Nemesis ağzı açık olanları izlerken kadın bu sefer ellerinden alevler püskürtüp Sakurayı yakmaya çalıştı .

Bu kadının kaç tane gücü var !?

Sakura koşarak alevlerden kaçarken sanki kadının ne yapacağını öncede görebiliyormuş gibi ona yaklaşabiliyordu. Kadın tam elini kaldırıp alevleri  ile onu kavuracaken Sakura kadının bileğini tutup omzunun üstünden çıkardı ve alevler kafasının yanında milimler kala geçti.

İkisi birbirleri ile boğuşurken kadının cebinden ince bir kart düştü. Sakura kadınla dövüşmeye devam ederek kartı ayağıyla Nemesise doğru itti. İnce kart Nemesisin cam hücresinin altından geçip ayaklarına çarptı.

Anahtar kartı ! Diye düşündü Nemesis kartı alarak. O sırada kadın Sakurayı boğazından tutup arkasındaki duvara çarptı. Kılıcı düşmüştü.

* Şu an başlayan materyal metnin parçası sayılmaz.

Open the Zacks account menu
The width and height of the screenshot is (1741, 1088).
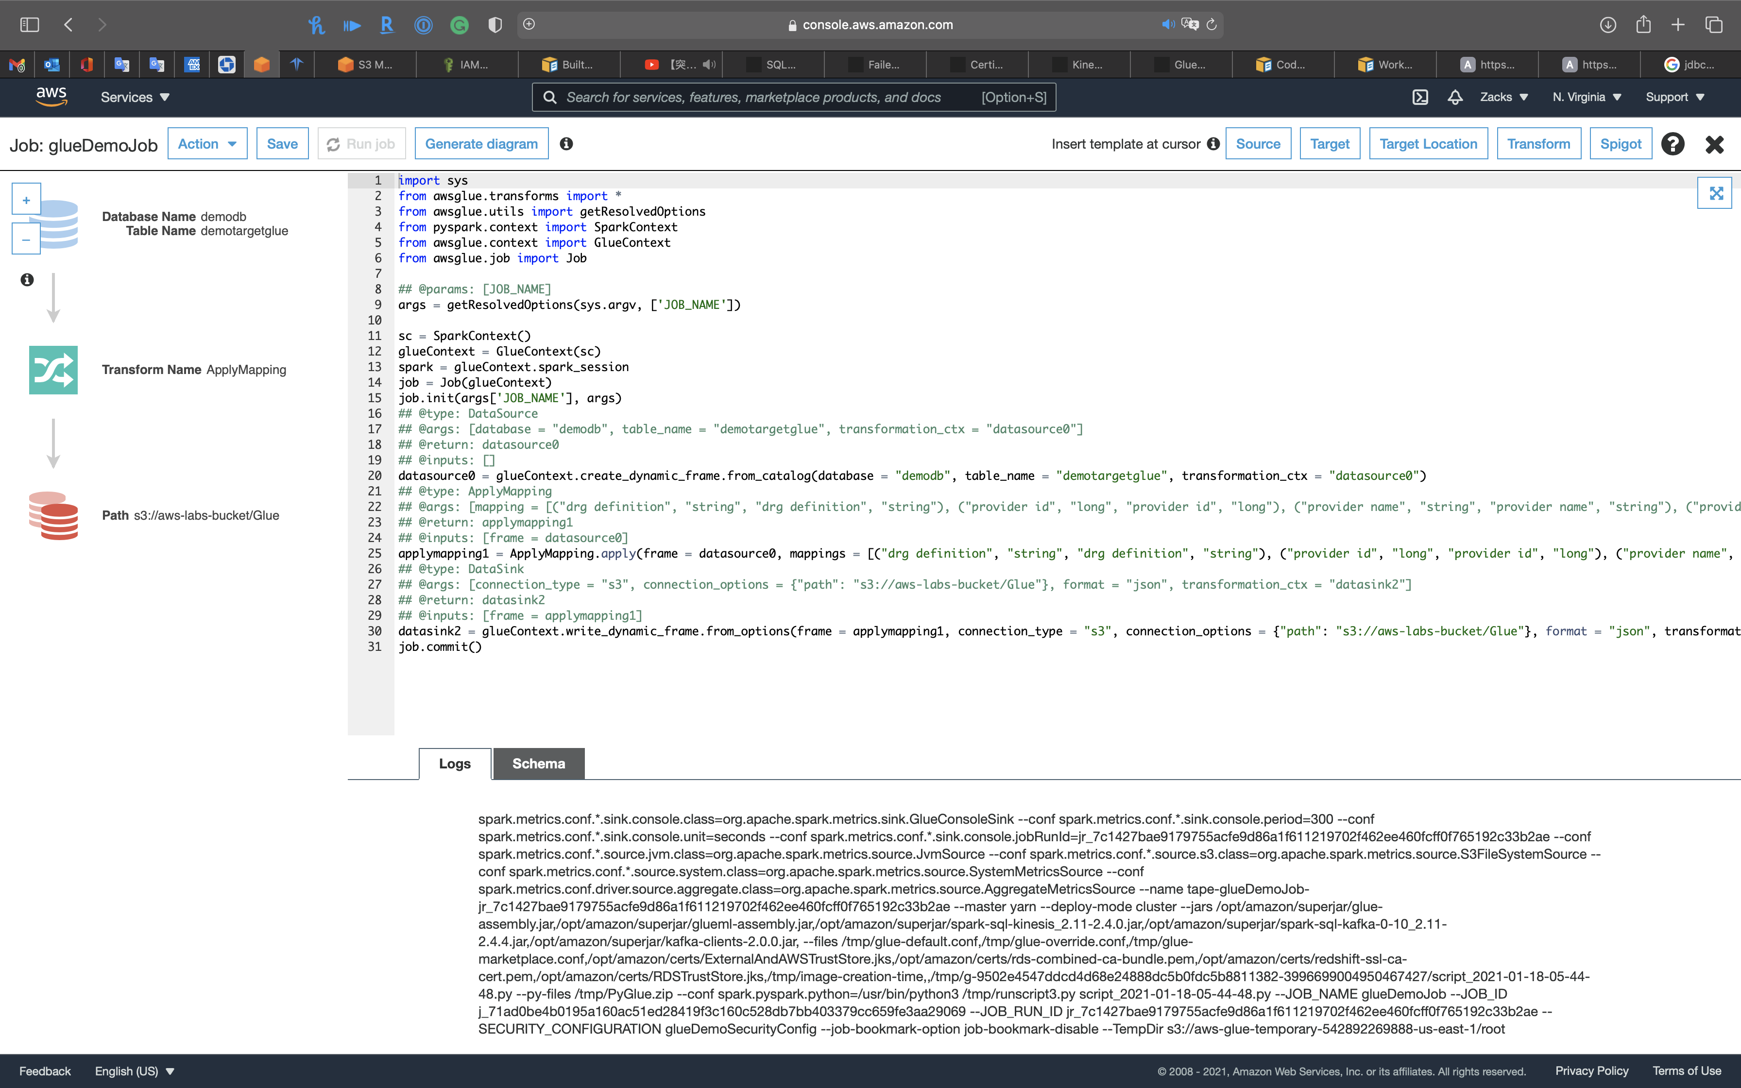1504,97
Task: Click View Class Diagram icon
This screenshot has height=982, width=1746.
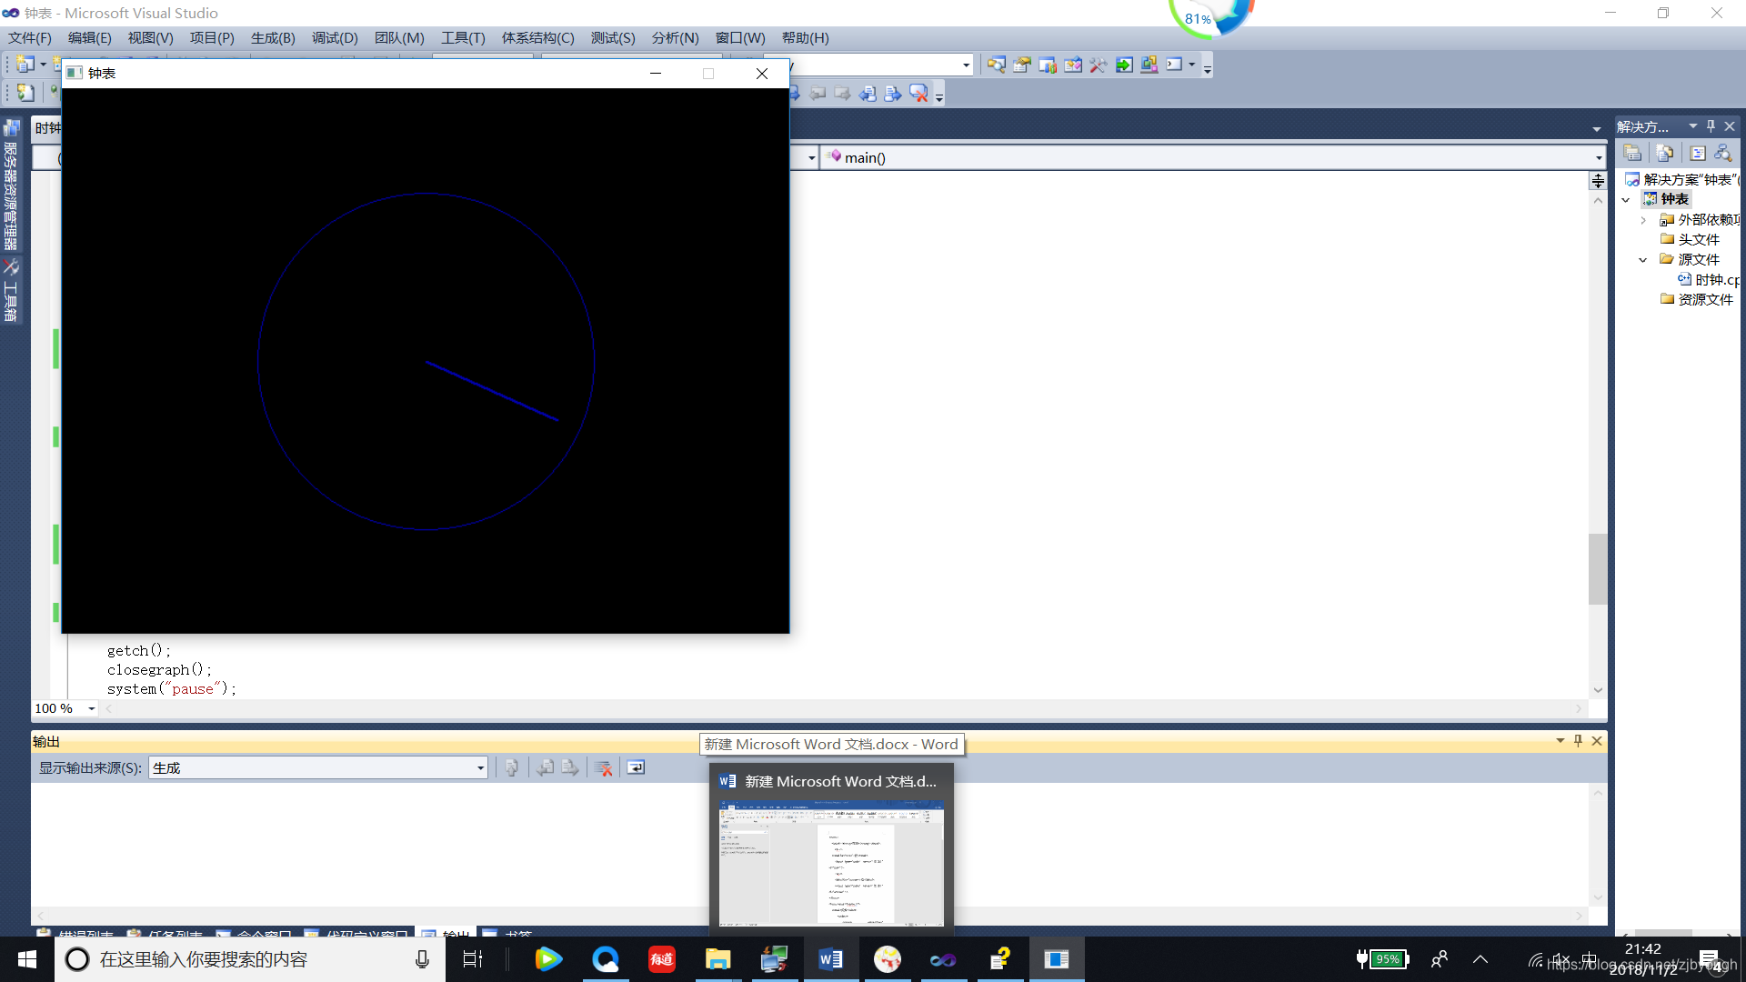Action: click(1722, 154)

Nemesis titreyen elleriyle kartı kapıya okuturmaya çalışırken Sakura ile göz göze geldi. Kız başını iki yana salladı. Bu hareket çok küçük bir hareket olsada Nemesise öyle bir bakıyordu ki anlatmak istediği şey Nemesisin zihninde yankılandı.

Yapma. Yoksa ölürsün.

Geleceği görebilen birinden böyle bir imanın gelmesiyle Nemesis elinde anahtarla donup kaldı. Deli gibi ona yardım etmek istiyordu. Ama içinden bir ses bunu yapmaması gerektiğinide söylüyordu. Sakuranın ona baktığını fark eden kadın  arkasını döndüp Nemesise baktı. Beyaza çalan irisleri Nemesisin zihnine kazınırken kadının dimdik duruşuna ve bakışlarındaki deliliğe baktı.

Bir an kendini küçük bir çocuk gibi hissetti. Sanki bu bakışı çocukkende görmüş, bu deliliğe tanık olmuştu.

Bu kadına karşı savaşamazdı... Nemesis kadının bakışlarıyla korkuyla gerilerken kadın önüne bakıp tekrar Sakuraya baktı.

"Görünüşe göre kaybettin" dedi kadın nefes nefese "ama hakkını vermem gerek. Düşündüğümden iyi dayandın"

Sakura onun gibi nefes nefese kalmıştı. Hayal kırıklığı ve öfkeyle kadına bakıyordu.

"Ama babasının kızından daha fazlasını beklerdim açıkçası."

Sakura bunu duymasıyla öfkeyle bağırarak parmaklarını birleştirip elini kadının gözüne soktu . Kadın bunu beklemeyerek acı içinde bağırıp gözünü tutatak gerilerken Sakura kılıcını yerden alarak ona savurup japonca "GEBER!" diye bağırdı.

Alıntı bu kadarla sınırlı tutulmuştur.